数据类型:
float — 浮点数可以精确到小数点后面15位 int — 整型可以无限大 bool — 非零为true,零为false list — 列表
Float/Int:
运算符:
/ — 浮点运算除
// — 当结果为正数时,取整; 11//5 =2; 11//4 = 2
当结果为负数时,向下取整;-11//5=-3; -11//4=-3
当分子分母都是float,结果为float型
** — 计算幂; 11**2 =121
% — 取余
其他数学运算:
1.分数:
import fractions;
fractions.Fraction(1,3) — 1/3
import math;
—math.sin()
—math.cos()
—math.tan()
—math.asin()
math.pi —3.1415926…
math.sin(math.pi/2) — 1.0
math.tan(math.pi/4) — 0.9999999999…
math.sin(); math
List:
创建: a_list = [‘a', ‘b', ‘mpilgrim', ‘z', ‘example']
a_list[-1] — ‘example'
a_list[0] — ‘a'
a_list[1:3] — [‘b', ‘mpilgrim', ‘z']
a_list[:3] — [‘a', ‘b', ‘mpilgrim' ]
a_list[3:] — [‘z', ‘example']
a_list[:]/a_list — [‘a', ‘b', ‘mpilgrim', ‘z', ‘example']

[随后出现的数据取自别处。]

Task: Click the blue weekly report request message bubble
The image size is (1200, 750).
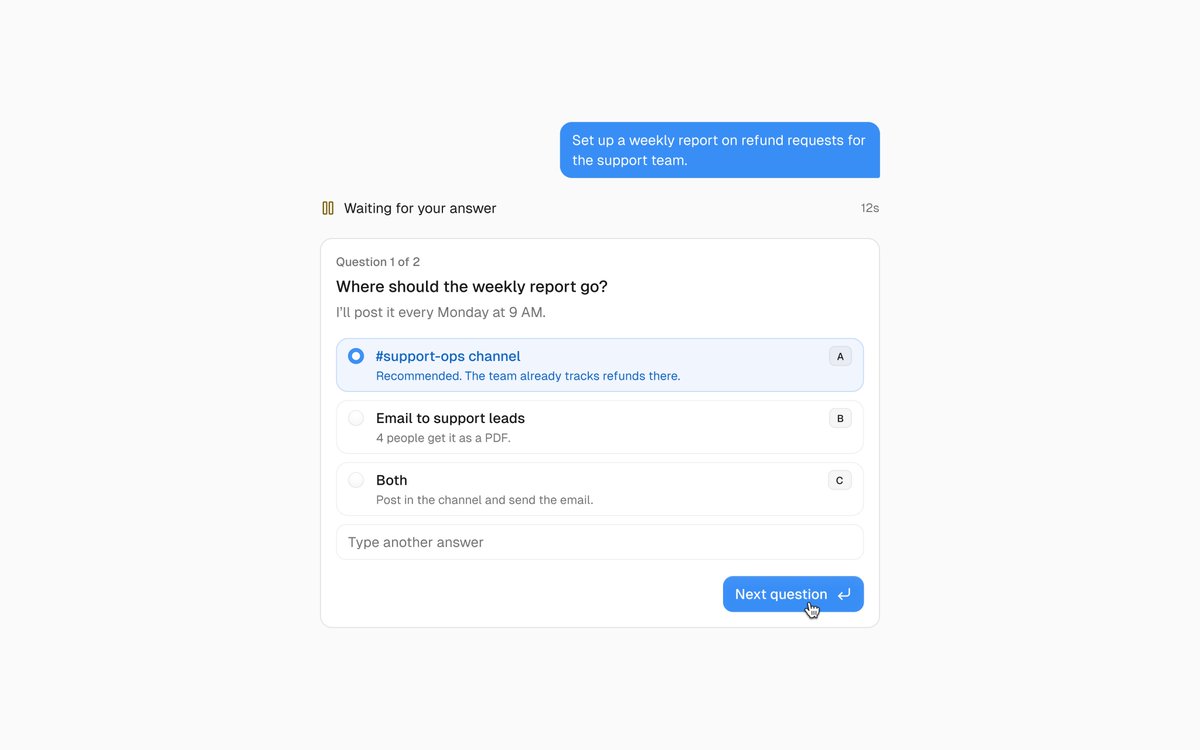Action: tap(720, 150)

*注:a_list[:] 与a_list 返回的是不同的list,但它们拥有相同的元素
a_list[x:y]— 获取list切片,x指定第一个切片索引开始位置,y指定截止但不包含的切片索引位置。
向list添加元素:
a_list = [‘a']
a_list = a_list + [2.0, 3] — [‘a', 2.0, 3]

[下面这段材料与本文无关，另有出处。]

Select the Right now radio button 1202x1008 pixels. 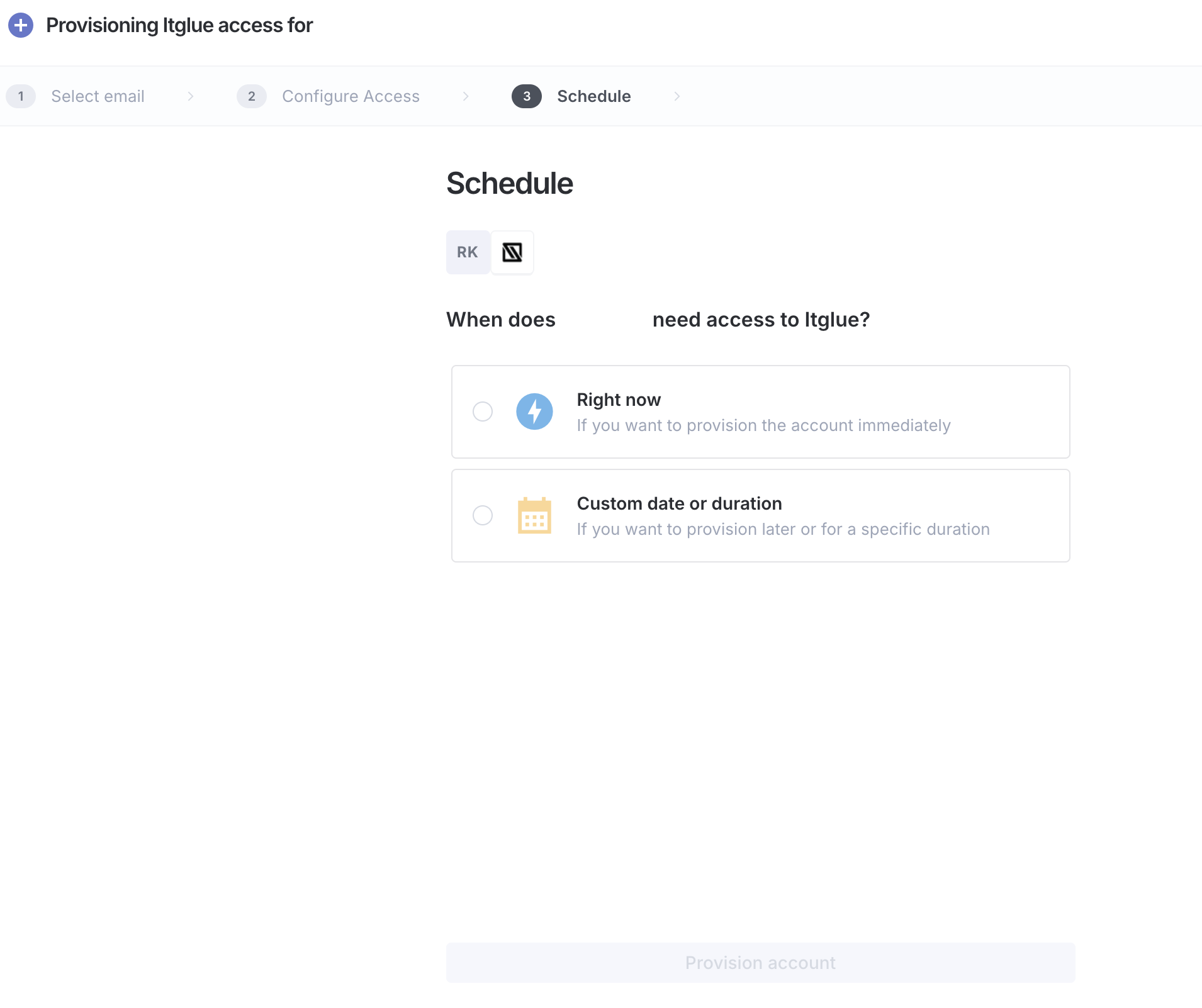(x=483, y=412)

a_list.append(True) — [‘a', 2.0, 3, True]
a_list.extend([‘four','Ω']) — [‘a', 2.0, 3, True,'four','Ω']
a_list.insert(0,'Ω') — [‘Ω','a', 2.0, 3, True,'four','Ω']
list其他功能:
a_list = [‘a', ‘b', ‘new', ‘mpilgrim', ‘new']
a_list.count(‘new') — 2
a_list.count(‘mpilgrim') — 1
‘new' in a_list — True
a_list.index(‘new') — 2
a_list.index(‘mpilgrim') — 3
a_list.index(‘c') — through a exception because ‘c' is not in a_list.
del a_list[1] — [‘a', ‘new', ‘mpilgrim', ‘new']

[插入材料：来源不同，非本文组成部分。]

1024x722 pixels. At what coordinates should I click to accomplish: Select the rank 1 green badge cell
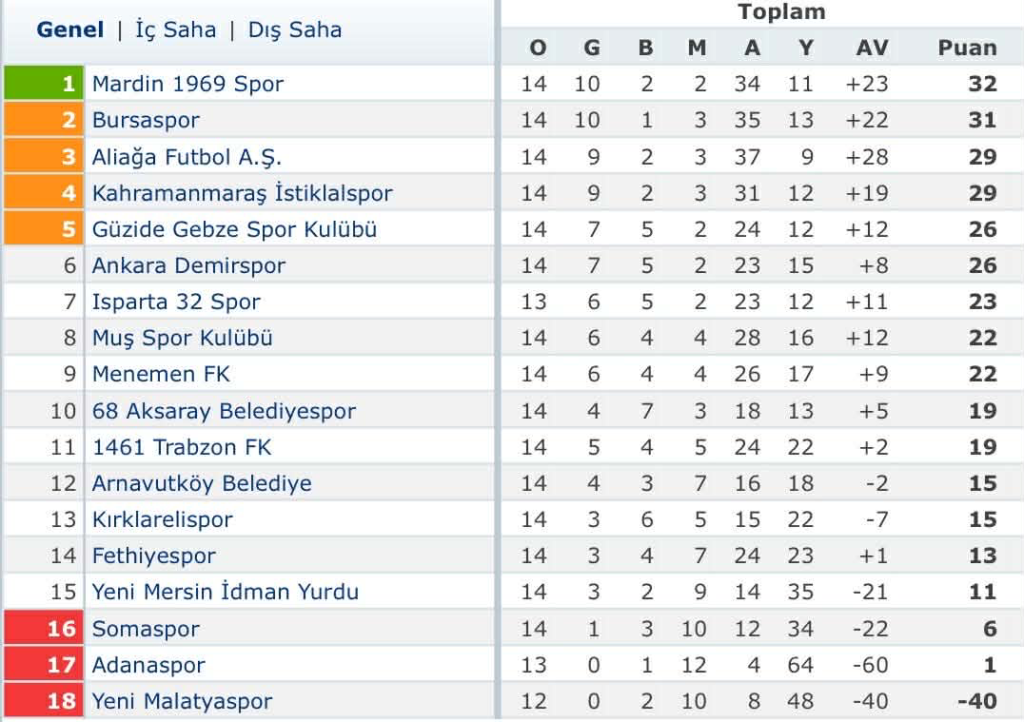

a_list.remove(‘new') — [‘a', mpilgrim', ‘new']
注:remove只删除第一个'new'
a_list.pop() — 'new'/[‘a', mpilgrim' ](删除并返回最后一个元素)
a_list.pop(0) — ‘a' / [‘mpilgrim'] (删除并返回第0个元素)
空列表为假,其他列表为真。
元组(元素是不可变的列表):
定义:与列表的定义相同,除了整个元素的集合用圆括号而,不是方括号闭合
a_tuple = (“a”, “b”, “mpilgrim”, “z”, “example”)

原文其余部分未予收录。